[Items listed in a dataset]
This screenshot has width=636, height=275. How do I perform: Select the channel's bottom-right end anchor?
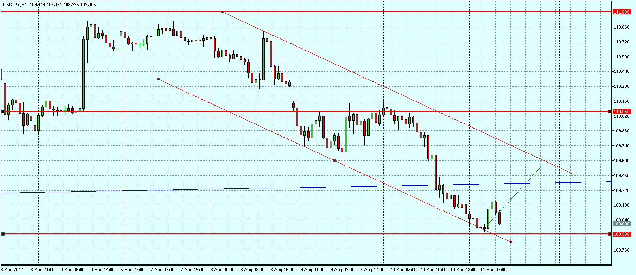(x=510, y=242)
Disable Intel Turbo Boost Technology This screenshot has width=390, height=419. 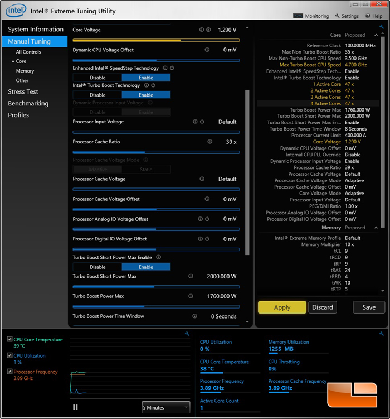click(x=98, y=95)
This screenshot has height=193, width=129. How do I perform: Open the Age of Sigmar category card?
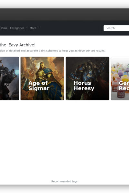[x=42, y=78]
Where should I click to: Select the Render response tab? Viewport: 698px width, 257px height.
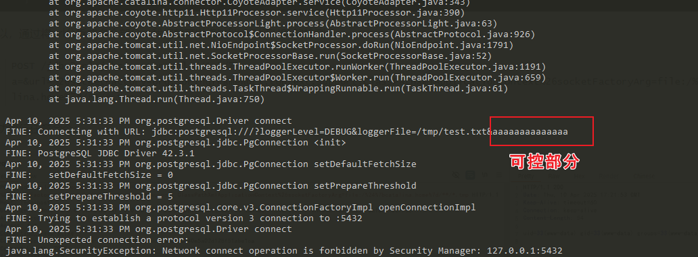609,177
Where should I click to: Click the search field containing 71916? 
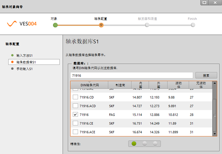[x=131, y=75]
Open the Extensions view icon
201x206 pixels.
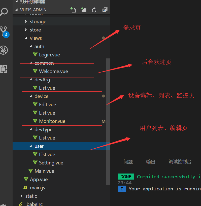[4, 68]
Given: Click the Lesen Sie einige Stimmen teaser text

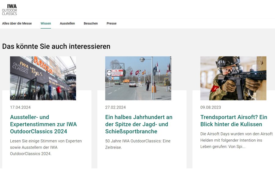Looking at the screenshot, I should (x=46, y=147).
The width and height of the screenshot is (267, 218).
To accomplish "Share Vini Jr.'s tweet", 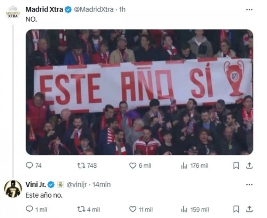I will click(249, 209).
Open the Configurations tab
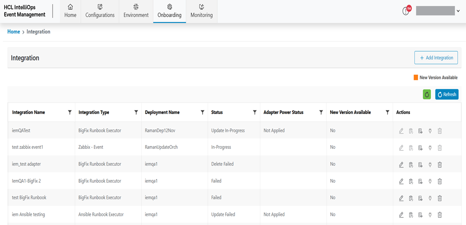 100,11
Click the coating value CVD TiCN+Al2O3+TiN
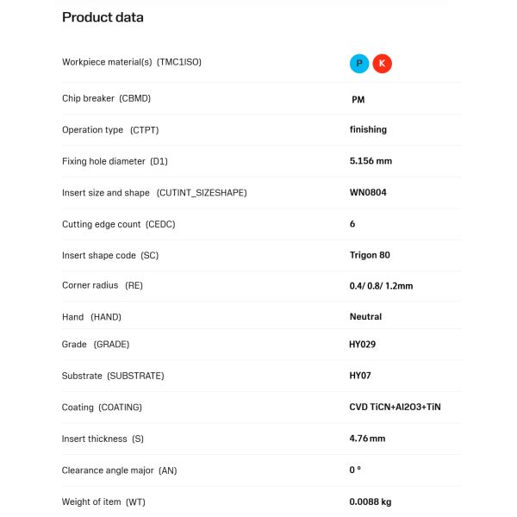Image resolution: width=517 pixels, height=517 pixels. coord(401,407)
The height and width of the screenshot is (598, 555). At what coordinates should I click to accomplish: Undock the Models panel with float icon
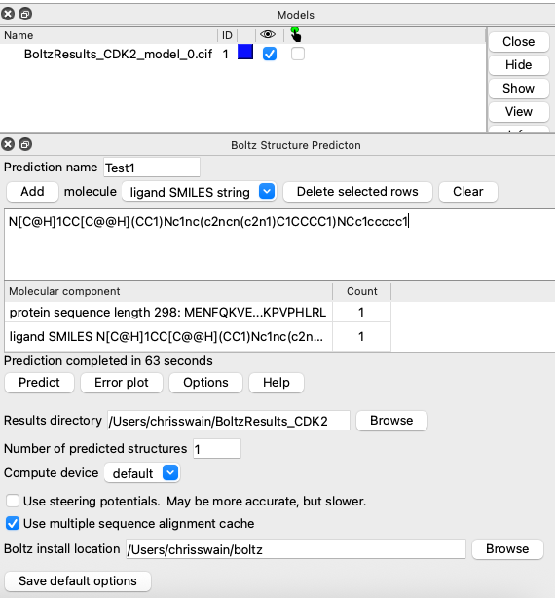[25, 14]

_Exercise_. With the pictures omitted, copy the entries above exactly from the line containing "Where should I click to: Select" through the line containing "The width and", both lines included.

_Solution_.
Where should I click to: Select the Render response tab? Viewport: 698px width, 257px height.
609,177
Where should I click to: Click the search field containing 71916? 
[x=131, y=75]
Open the Extensions view icon
201x206 pixels.
[4, 68]
Given: Click the Lesen Sie einige Stimmen teaser text

Looking at the screenshot, I should (x=46, y=147).
The width and height of the screenshot is (267, 218).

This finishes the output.